Following the interesting and valuable discussions at the “Food, Values, Fairness” workshop in Cardiff in June, I would like to highlight three related subjects, all linked to how we define the boundaries of ‘food’.

  1. We need to include more farmers in the conversation. Many (perhaps most) farmers are not particularly ‘growing food’, they are ‘producing commodities’ and, entirely reasonably, are more concerned about global market prices for their ‘products’ than local values – even if they are sympathetic to many of the aims that workshop participants discussed.  I feel that many of the debates around ‘local’ and quality food started too far along the food chain – with the community or individual rather than when the seed reaches the ground or while the animals are grazing (or even before this, but taking on the agricultural inputs industry may be a step too far at this stage).  Starting with the consumer is understandable as, generally, we can only take action where we are – and few of us are farmers, but we are all eaters!  However, farmers are key people if this is to be an all-encompassing food manifesto.  This would mean engaging with (or challenging or changing perhaps) the attitudes of a range of well-funded organisations, including agro-chemical companies, the main farming unions, the mainstream farming press, corporate retailers, government (at a variety of different scales), the training establishments and most of the farmers themselves who get their information from these bodies.

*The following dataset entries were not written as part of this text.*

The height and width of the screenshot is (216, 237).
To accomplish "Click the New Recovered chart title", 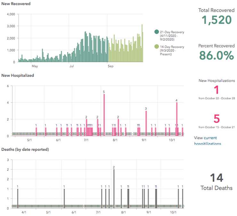I will pyautogui.click(x=16, y=4).
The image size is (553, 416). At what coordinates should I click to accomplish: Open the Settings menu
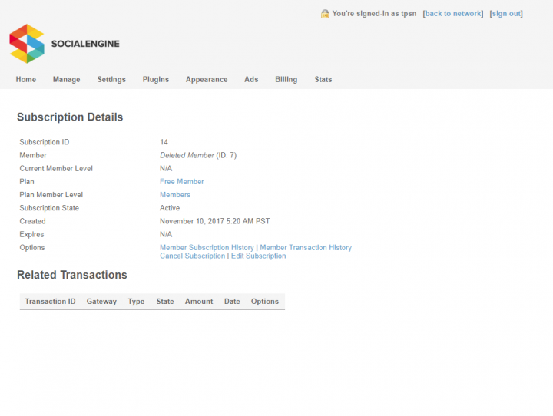coord(111,79)
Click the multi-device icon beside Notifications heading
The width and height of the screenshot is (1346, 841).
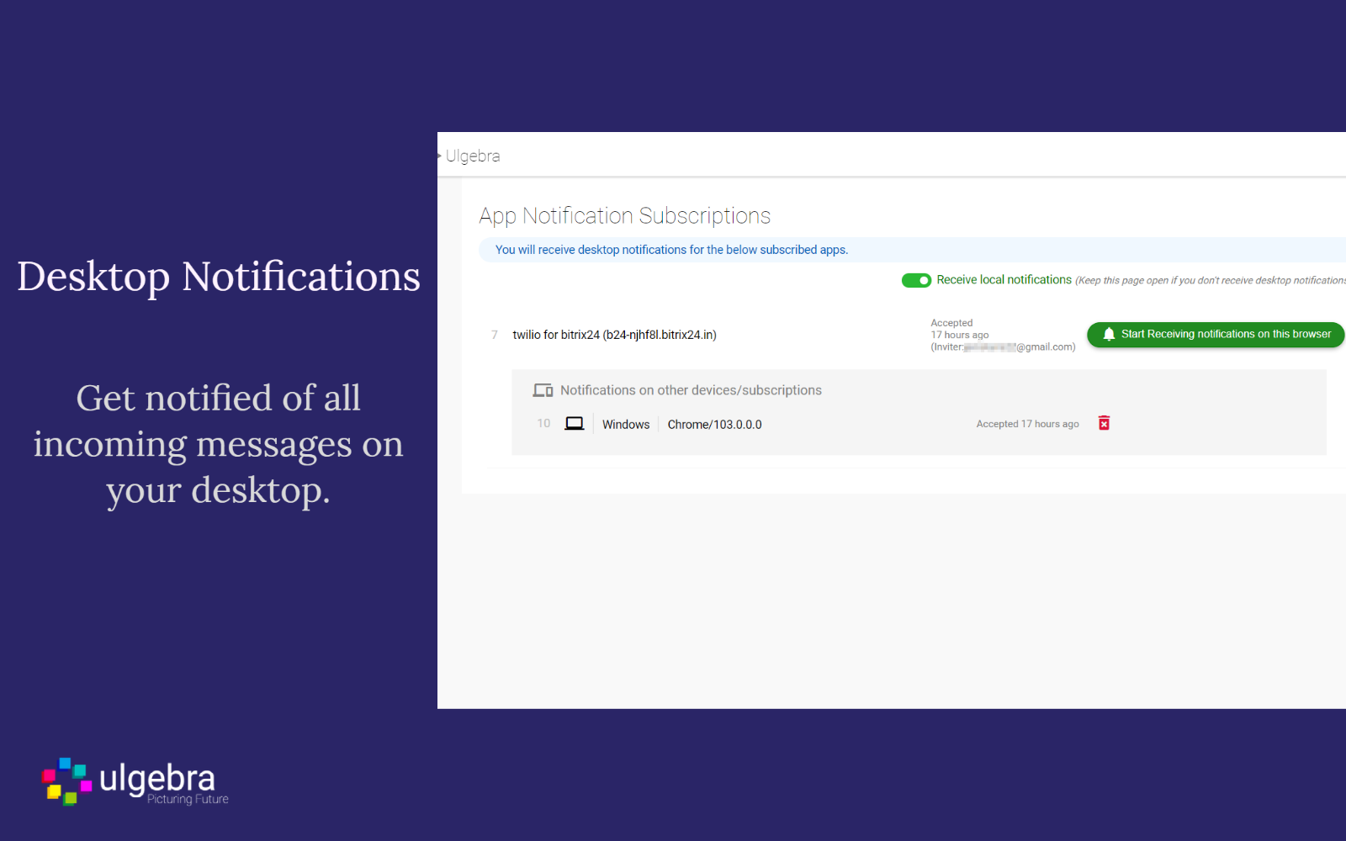(x=543, y=390)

  2. We need to talk to the trainers. The need for training was often mentioned, but mainstream agricultural and horticultural methods appear to take precedence in many of the existing training opportunities.  ‘Alternative’ modules and courses could be presented alongside more mainstream topics, and given equality in their promotion.  Examples of such topics occur throughout the food system, including production methods such as organic, permaculture, no-till agriculture and even ‘natural’ beekeeping techniques, along with innovative business and marketing models, such as Community Supported Agriculture, co-operatives and micro-businesses, before we get to the diversity of consumer projects.

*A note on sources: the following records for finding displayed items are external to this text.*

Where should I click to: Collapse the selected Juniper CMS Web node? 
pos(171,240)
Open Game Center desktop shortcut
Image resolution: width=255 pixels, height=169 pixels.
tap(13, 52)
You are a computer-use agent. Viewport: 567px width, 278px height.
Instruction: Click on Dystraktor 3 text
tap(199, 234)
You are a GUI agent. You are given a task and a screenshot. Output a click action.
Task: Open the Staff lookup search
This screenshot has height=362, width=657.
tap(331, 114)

  3. How about taking on the ‘bottom line’? Perhaps most importantly – and certainly the most problematic – is that we are where we are because the economy rules.  Dismantling the supply chain and disengaging food networks from the mainstream economy, then building a new system is something that a lot of small, diverse organisations seem to be working on with some local success.  Doing this on a much bigger scale and in different parts of the food system would be incredibly difficult, but could offer fantastic opportunities.  This does assume that this is what is wanted, of course – it may be that being ‘alternative’ in some way is actually desirable and useful.

Difficult?  Naïve?  Completely unworkable?  Well, so are many other issues.  It doesn’t mean we shouldn’t start working on them, though.  Food is so much more than the edible stuff on our plates, and the system that puts it there is massive and complex.  This is going to be a really big conversation – and it’s far too important to let everyone else decide the outcomes.